** DATA RECORDS **

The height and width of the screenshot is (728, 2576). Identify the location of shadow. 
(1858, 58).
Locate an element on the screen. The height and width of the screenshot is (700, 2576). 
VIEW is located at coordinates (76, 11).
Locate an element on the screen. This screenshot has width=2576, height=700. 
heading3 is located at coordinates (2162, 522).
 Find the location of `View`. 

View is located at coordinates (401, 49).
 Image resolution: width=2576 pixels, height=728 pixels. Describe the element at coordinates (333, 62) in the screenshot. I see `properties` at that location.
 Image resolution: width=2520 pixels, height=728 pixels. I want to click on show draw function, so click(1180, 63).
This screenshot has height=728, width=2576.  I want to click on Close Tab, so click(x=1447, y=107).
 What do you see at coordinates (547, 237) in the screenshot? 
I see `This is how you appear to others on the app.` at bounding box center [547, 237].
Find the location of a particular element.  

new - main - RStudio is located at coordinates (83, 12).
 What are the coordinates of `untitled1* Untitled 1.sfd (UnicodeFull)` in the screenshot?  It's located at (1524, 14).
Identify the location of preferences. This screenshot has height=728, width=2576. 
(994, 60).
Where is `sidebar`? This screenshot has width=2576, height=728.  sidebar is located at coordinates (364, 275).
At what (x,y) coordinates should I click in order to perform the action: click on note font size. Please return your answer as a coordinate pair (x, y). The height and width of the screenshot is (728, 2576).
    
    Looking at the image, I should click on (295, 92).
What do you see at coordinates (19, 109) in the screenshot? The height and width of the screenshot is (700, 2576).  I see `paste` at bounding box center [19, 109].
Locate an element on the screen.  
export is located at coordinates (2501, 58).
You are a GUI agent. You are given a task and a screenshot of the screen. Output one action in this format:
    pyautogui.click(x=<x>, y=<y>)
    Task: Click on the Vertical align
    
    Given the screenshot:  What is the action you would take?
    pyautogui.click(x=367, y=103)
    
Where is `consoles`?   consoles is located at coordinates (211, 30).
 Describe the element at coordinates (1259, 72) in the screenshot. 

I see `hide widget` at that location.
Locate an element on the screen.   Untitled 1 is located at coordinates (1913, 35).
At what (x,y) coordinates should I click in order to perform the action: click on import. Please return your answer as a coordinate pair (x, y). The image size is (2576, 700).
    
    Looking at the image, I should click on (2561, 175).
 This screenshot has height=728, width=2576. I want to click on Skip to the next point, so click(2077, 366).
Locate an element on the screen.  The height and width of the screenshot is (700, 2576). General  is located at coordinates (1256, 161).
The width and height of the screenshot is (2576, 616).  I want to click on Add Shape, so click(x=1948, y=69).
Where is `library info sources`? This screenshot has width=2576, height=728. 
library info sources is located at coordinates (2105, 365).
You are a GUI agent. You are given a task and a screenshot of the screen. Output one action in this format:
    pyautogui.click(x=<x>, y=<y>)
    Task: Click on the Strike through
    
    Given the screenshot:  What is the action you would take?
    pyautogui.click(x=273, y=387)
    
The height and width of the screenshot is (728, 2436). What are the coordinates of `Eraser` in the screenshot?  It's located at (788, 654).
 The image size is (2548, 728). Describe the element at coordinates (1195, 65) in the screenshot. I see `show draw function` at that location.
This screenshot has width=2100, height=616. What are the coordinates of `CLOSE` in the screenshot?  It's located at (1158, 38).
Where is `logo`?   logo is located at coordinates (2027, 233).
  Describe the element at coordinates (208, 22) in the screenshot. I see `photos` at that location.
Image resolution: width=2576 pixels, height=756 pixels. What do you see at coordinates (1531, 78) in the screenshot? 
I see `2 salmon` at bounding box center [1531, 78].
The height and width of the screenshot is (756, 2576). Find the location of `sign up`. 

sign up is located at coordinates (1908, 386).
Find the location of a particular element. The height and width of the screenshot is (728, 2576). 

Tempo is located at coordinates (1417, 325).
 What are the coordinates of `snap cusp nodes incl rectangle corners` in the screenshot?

** EXERCISE INSTRUCTIONS **
Express the listing above as a Markdown table with the columns Row and Line, giving each non-blank line its own numbered row and omitting blank lines.

** RESULT OF THE TASK **
| Row | Line |
|---|---|
| 1 | The height and width of the screenshot is (728, 2576). Identify the location of shadow.  |
| 2 | (1858, 58). |
| 3 | Locate an element on the screen. The height and width of the screenshot is (700, 2576).  |
| 4 | VIEW is located at coordinates (76, 11). |
| 5 | Locate an element on the screen. This screenshot has width=2576, height=700.  |
| 6 | heading3 is located at coordinates (2162, 522). |
| 7 |  Find the location of `View`.  |
| 8 | View is located at coordinates (401, 49). |
| 9 |  Image resolution: width=2576 pixels, height=728 pixels. Describe the element at coordinates (333, 62) in the screenshot. I see `properties` at that location. |
| 10 |  Image resolution: width=2520 pixels, height=728 pixels. I want to click on show draw function, so click(1180, 63). |
| 11 | This screenshot has height=728, width=2576.  I want to click on Close Tab, so click(x=1447, y=107). |
| 12 |  What do you see at coordinates (547, 237) in the screenshot?  |
| 13 | I see `This is how you appear to others on the app.` at bounding box center [547, 237]. |
| 14 | Find the location of a particular element.   |
| 15 | new - main - RStudio is located at coordinates (83, 12). |
| 16 |  What are the coordinates of `untitled1* Untitled 1.sfd (UnicodeFull)` in the screenshot?  It's located at (1524, 14). |
| 17 | Identify the location of preferences. This screenshot has height=728, width=2576.  |
| 18 | (994, 60). |
| 19 | Where is `sidebar`? This screenshot has width=2576, height=728.  sidebar is located at coordinates (364, 275). |
| 20 | At what (x,y) coordinates should I click in order to perform the action: click on note font size. Please return your answer as a coordinate pair (x, y). The height and width of the screenshot is (728, 2576). |
| 21 |     Looking at the image, I should click on (295, 92). |
| 22 | What do you see at coordinates (19, 109) in the screenshot? The height and width of the screenshot is (700, 2576).  I see `paste` at bounding box center [19, 109]. |
| 23 | Locate an element on the screen.   |
| 24 | export is located at coordinates (2501, 58). |
| 25 | You are a GUI agent. You are given a task and a screenshot of the screen. Output one action in this format: |
| 26 |     pyautogui.click(x=<x>, y=<y>) |
| 27 |     Task: Click on the Vertical align |
| 28 |     Given the screenshot:  What is the action you would take? |
| 29 |     pyautogui.click(x=367, y=103) |
| 30 | Where is `consoles`?   consoles is located at coordinates (211, 30). |
| 31 |  Describe the element at coordinates (1259, 72) in the screenshot.  |
| 32 | I see `hide widget` at that location. |
| 33 | Locate an element on the screen.   Untitled 1 is located at coordinates (1913, 35). |
| 34 | At what (x,y) coordinates should I click in order to perform the action: click on import. Please return your answer as a coordinate pair (x, y). The image size is (2576, 700). |
| 35 |     Looking at the image, I should click on (2561, 175). |
| 36 |  This screenshot has height=728, width=2576. I want to click on Skip to the next point, so click(2077, 366). |
| 37 | Locate an element on the screen.  The height and width of the screenshot is (700, 2576). General  is located at coordinates (1256, 161). |
| 38 | The width and height of the screenshot is (2576, 616).  I want to click on Add Shape, so click(x=1948, y=69). |
| 39 | Where is `library info sources`? This screenshot has width=2576, height=728.  |
| 40 | library info sources is located at coordinates (2105, 365). |
| 41 | You are a GUI agent. You are given a task and a screenshot of the screen. Output one action in this format: |
| 42 |     pyautogui.click(x=<x>, y=<y>) |
| 43 |     Task: Click on the Strike through |
| 44 |     Given the screenshot:  What is the action you would take? |
| 45 |     pyautogui.click(x=273, y=387) |
| 46 | The height and width of the screenshot is (728, 2436). What are the coordinates of `Eraser` in the screenshot?  It's located at (788, 654). |
| 47 |  The image size is (2548, 728). Describe the element at coordinates (1195, 65) in the screenshot. I see `show draw function` at that location. |
| 48 | This screenshot has width=2100, height=616. What are the coordinates of `CLOSE` in the screenshot?  It's located at (1158, 38). |
| 49 | Where is `logo`?   logo is located at coordinates (2027, 233). |
| 50 |   Describe the element at coordinates (208, 22) in the screenshot. I see `photos` at that location. |
| 51 | Image resolution: width=2576 pixels, height=756 pixels. What do you see at coordinates (1531, 78) in the screenshot?  |
| 52 | I see `2 salmon` at bounding box center [1531, 78]. |
| 53 | The height and width of the screenshot is (756, 2576). Find the location of `sign up`.  |
| 54 | sign up is located at coordinates (1908, 386). |
| 55 | Find the location of a particular element. The height and width of the screenshot is (728, 2576).  |
| 56 | Tempo is located at coordinates (1417, 325). |
| 57 |  What are the coordinates of `snap cusp nodes incl rectangle corners` in the screenshot? |